Não deixaremos passar em silêncio a contradição que o trecho, trasladado acima integralmente, encerra entre as teorias que o sr. Saturnino de Brito prega e os atos que executa. Escreve s.s.: "A Cidade de Santos em 1905 tinha um projeto parcial de expansão, em xadrez, tipo, aliás, condenado". Pois bem: como se pode ver da sua planta, de que existem numerosos exemplares, avulta nela "a preocupação do xadrez, nas longas ruas retas, intermináveis quase", segundo a judiciosa observação do dr. Silva Telles, no seu excelente Parecer de 23 de maio, publicado n'A Tribuna. Não é evidente a contradição entre as idéias que prega e os atos que pratica? Pois Augusto Comte, mestre do sr. Saturnino de Brito, estabeleceu que a falta de concordância entre os pensamentos e os atos - é o característico flagrante da alienação mental.

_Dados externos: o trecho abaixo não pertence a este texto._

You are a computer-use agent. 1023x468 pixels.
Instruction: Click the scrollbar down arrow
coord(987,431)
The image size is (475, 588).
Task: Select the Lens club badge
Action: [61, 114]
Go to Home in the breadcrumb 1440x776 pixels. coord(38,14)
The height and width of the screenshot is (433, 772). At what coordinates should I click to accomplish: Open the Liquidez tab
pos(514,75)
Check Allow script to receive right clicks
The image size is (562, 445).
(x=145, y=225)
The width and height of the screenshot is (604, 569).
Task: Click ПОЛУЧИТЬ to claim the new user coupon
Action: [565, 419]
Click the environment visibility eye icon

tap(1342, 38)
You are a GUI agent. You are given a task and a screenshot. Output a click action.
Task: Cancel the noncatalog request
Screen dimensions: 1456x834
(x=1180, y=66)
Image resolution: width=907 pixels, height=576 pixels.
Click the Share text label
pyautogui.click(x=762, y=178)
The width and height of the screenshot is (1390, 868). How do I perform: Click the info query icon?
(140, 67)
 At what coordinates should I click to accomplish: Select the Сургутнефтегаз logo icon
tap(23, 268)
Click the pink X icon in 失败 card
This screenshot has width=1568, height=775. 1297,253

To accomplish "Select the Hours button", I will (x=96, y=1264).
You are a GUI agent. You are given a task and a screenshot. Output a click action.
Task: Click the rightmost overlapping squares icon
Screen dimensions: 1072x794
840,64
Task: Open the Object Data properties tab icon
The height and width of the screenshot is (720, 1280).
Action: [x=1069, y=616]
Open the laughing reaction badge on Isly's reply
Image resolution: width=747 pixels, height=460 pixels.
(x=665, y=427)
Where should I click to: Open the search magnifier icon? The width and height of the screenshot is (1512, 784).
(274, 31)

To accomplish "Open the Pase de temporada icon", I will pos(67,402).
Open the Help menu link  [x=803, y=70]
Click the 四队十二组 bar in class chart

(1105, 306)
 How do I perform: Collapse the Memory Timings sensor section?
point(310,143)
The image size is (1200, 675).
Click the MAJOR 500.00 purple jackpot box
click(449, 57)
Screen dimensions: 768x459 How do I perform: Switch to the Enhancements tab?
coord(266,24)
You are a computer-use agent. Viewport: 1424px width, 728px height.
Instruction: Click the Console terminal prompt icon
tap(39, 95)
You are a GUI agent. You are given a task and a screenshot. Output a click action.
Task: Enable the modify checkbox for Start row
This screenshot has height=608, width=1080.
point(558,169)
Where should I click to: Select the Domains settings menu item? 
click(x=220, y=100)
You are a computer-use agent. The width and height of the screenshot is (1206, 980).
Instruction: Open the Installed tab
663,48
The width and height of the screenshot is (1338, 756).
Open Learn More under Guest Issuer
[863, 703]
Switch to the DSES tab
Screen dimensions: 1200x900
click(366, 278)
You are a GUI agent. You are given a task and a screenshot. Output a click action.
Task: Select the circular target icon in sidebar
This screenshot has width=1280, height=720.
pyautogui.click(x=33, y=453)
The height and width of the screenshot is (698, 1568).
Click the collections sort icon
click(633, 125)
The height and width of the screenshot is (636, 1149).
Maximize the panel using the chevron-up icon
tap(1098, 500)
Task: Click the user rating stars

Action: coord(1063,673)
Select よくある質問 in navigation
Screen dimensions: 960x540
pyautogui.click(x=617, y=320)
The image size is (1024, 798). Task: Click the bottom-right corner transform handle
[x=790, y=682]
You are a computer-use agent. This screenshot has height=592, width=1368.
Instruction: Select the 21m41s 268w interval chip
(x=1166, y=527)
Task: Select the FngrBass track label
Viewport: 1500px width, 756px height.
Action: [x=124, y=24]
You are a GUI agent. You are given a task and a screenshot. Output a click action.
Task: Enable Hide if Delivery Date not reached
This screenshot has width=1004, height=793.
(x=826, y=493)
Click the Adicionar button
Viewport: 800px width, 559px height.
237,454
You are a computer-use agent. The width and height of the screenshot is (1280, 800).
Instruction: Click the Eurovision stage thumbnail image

Depois de suas malogradas incursões em campo alheio, resolve, enfim, o sr. Saturnino de Brito abordar a resposta a alguns trechos do Parecer da Câmara. Ocupa-se, primeiro, do plano desta, que não existe, que ninguém conhece, porque "não têm o caráter de plano de melhoramentos de uma cidade os planos isolados que saem esporadicamente da cabeça para o papel e do papel para o terreno".

O autorizado especialista exige energicamente um plano geral, e como a Municipalidade não fizesse nenhum plano nestas condições, s.s. fez o seu e quer que ele seja aprovado como está, salvo pequenas modificações de detalhe. Ora, o dr. Silva Telles citou, no seu bem elaborado Parecer técnico, mais de uma autoridade na matéria, em contrário à opinião do seu colega da Comissão do Saneamento.

Mulford Robinson, por exemplo, acha que o melhor planejador não pode prever todas as contingências nem pretender ser infalível. Camillo Sitte, em cujas opiniões o sr. Saturnino se louva, recomendando-as à Câmara de Santos, mas agindo em oposição a elas, entende que se "não devem prever ao princípio senão as artérias principais (tendo em vista, tanto quanto possível, as vias existentes). A divisão subseqüente do terreno pode ser, segundo as necessidades, empreendida, a breve prazo, pelas administrações ou abandonada à atividade particular".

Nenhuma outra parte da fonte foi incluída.